Плачут, клянут, тоскуют, поют пристанские береговые девчата:

Полюбила я матроса —
Утопиться мне в реке:
У матроса папироса,
Якоречек на руке.

Река была разная. Разноликая. В акватории, где целовали матроса азиатские знойные губы тобольской татарки, Река представала в видениях татаркой. Из глуби подсвеченных месяцем вод являлась матросу заплаканная Фатима, шептала ему, отрекаясь сама от себя, горячие, сумасшедшенькие слова:

— Матроса, матроса!.. Озябло… Горит мое сердце! Целуй мое сердце, Волотя-матрос!

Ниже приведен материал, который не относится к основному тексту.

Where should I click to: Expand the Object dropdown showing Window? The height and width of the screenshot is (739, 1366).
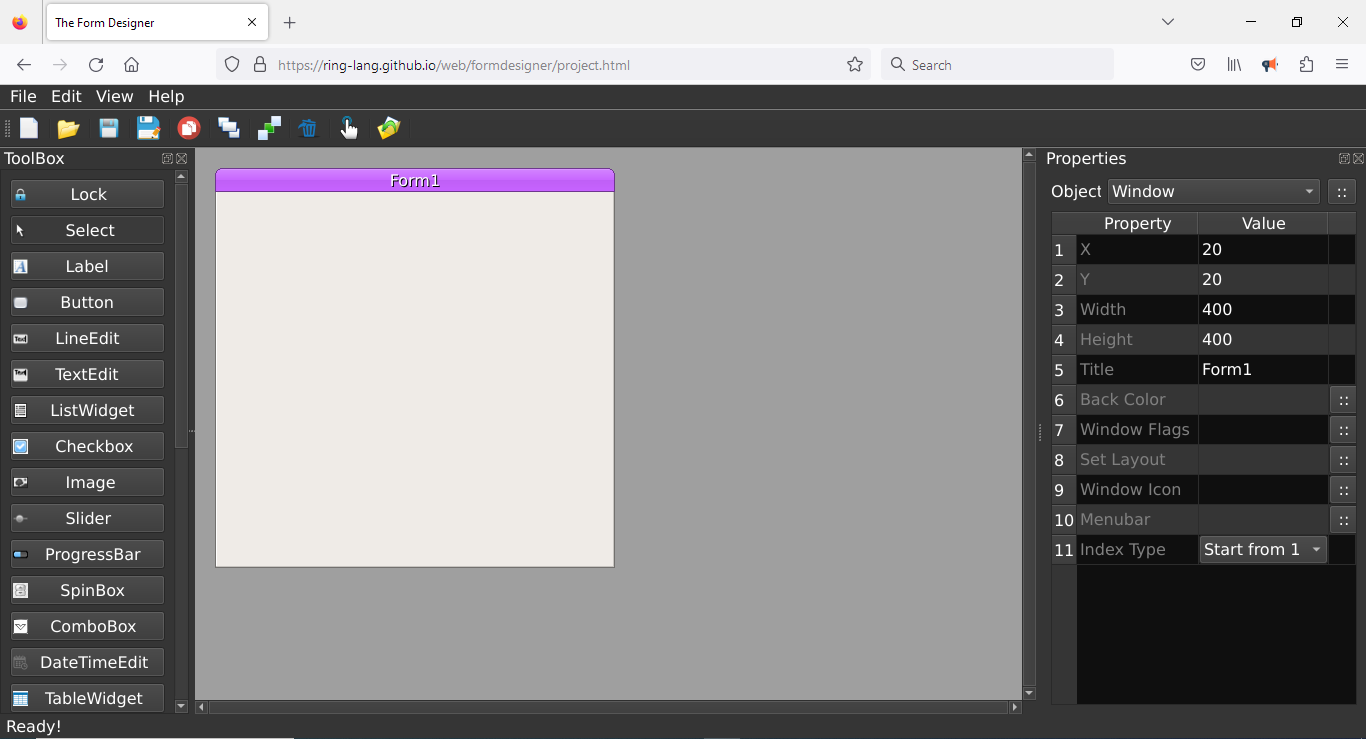tap(1213, 192)
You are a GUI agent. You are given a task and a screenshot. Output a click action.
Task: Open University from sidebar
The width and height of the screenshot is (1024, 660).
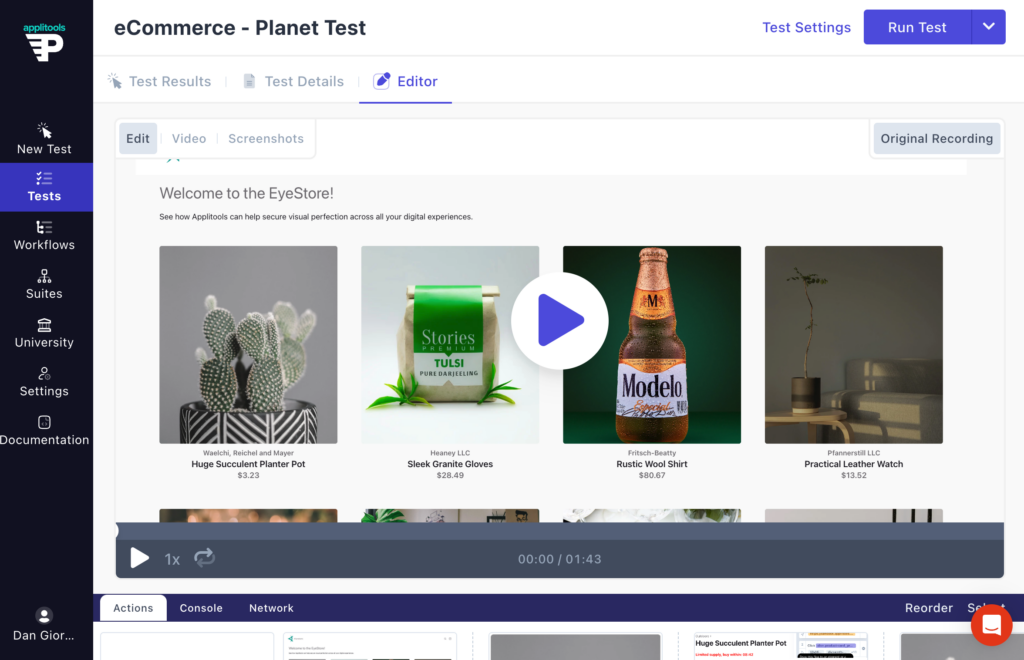[44, 333]
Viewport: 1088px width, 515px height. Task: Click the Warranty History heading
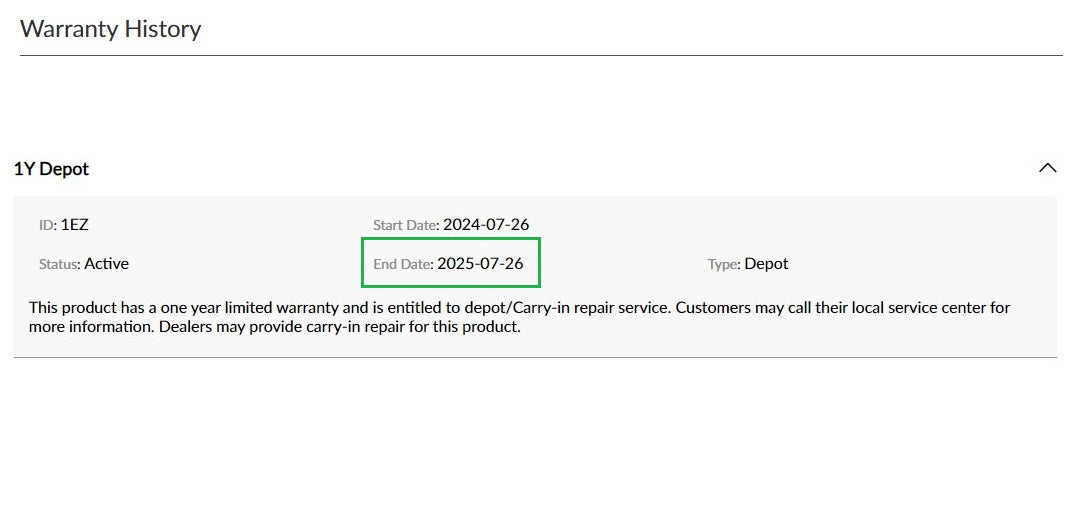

Река в забытьи утаенно и сладко стонала.

Текла она дальше.

Между тех, отягченных небитою шишкой мансийских кедровников Река становилась мансийкой — тайноглазой и гибкой охотницей:

— Матроса, матроса!.. Возьми мое сердце! Возьми — или я скормлю его соболю!..

Река становилась скуластенькой ненкой. Наивной. Молоденькой. Бестелесной, в широком покрое мехов:

— Матроса, матроса!.. Оленя мой белый! Умчи далеко… Умчи, унеси мое сердце!

Огнезубым, зазывистым, с намагниченным сахарным усом жил в девятнадцать своих невозвратных сегодняшний наш Капитан.

Шло не очень-то вдумчивое холостяцкое соревнование. Чьих пристаней больше, где встречают Илюшку иль Кольку околдованные якорьком да тельняшкой Маруси? У кого из команды таких сладкогубых «зафрахтовано» больше? Итог подводился по осени, по ледоставу. Именные платочки, кисеты, поярковые перчатки, шапки-пыжики и оленьи кисы — вот такие трофеи свидетельствовали в конце навигации о неотразимой вселенской матросской доблести. Самых лучших и самых румяных девчат — от здоровья и сока, как белая репка, потрескалась пятка — увозили матросы с собой. На зимние квартиры. Вступали в «законный». Нарожденные матросята были отменно живучи и по первому зубу уже щипали папаньку за зеленый его якорек и просились на речку.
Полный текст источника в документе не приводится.